UCLA scientists have developed a new strategy to efficiently isolate, mature and transplant skeletal muscle cells created from human pluripotent stem cells, which can produce all cell types of the body. The findings are a major step toward the development of a stem cell replacement therapy for muscle diseases including Duchenne muscular dystrophy, which affects approximately 1 in 5,000 boys in the U.S. and is the most common fatal childhood genetic disease.

The study, which was published in the journal Nature Cell Biology, was led by senior author April Pyle, associate professor of microbiology, immunology and molecular genetics and member of the Eli and Edythe Broad Center of Regenerative Medicine and Stem Cell Research at UCLA.

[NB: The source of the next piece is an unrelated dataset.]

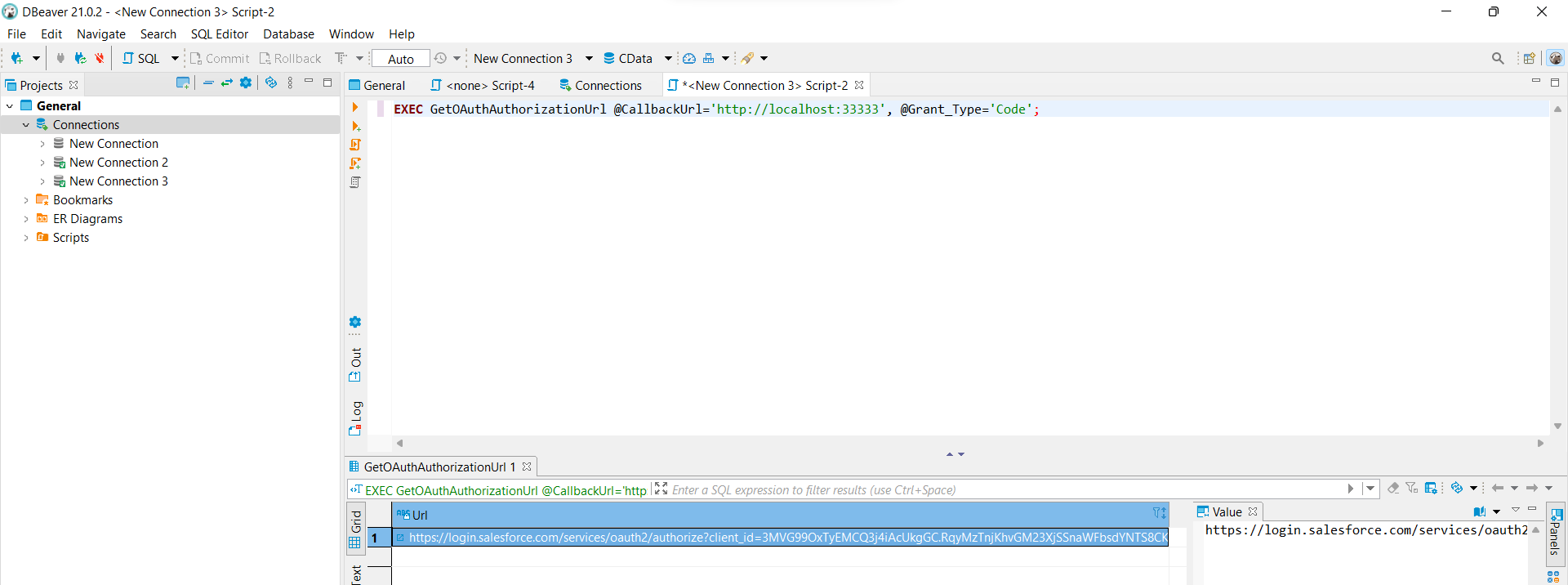Click the orange Execute SQL statement arrow
The image size is (1568, 585).
[355, 107]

Using the natural human development process as a guide, researchers developed ways to mature muscle cells in the laboratory to create muscle fibers that restore dystrophin, the protein that is missing in the muscles of boys with Duchenne. Without dystrophin, muscles degenerate and become progressively weaker. Duchenne symptoms usually begin in early childhood; patients gradually lose mobility and typically die from heart or respiratory failure around age 20. There is currently no way to reverse or cure the disease.

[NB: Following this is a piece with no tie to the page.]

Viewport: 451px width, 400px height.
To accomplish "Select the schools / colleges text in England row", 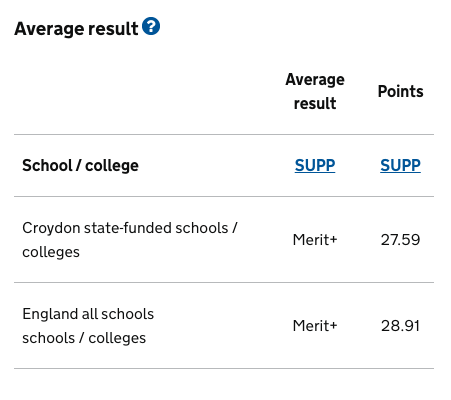I will (84, 338).
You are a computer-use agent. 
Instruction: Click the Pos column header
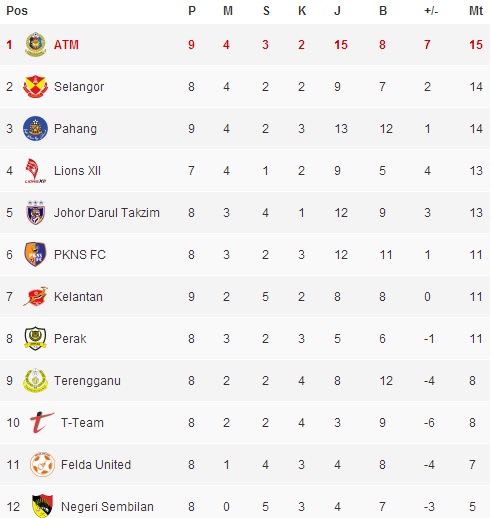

For years, scientists have been trying different methods that direct human pluripotent stem cells to generate skeletal muscle stem cells that can function appropriately in living muscle and regenerate dystrophin-producing muscle fibers. However, the new study found that the current methods are inefficient; they produce immature cells that are not appropriate for modeling Duchenne in the laboratory or creating a cell replacement therapy for the disease.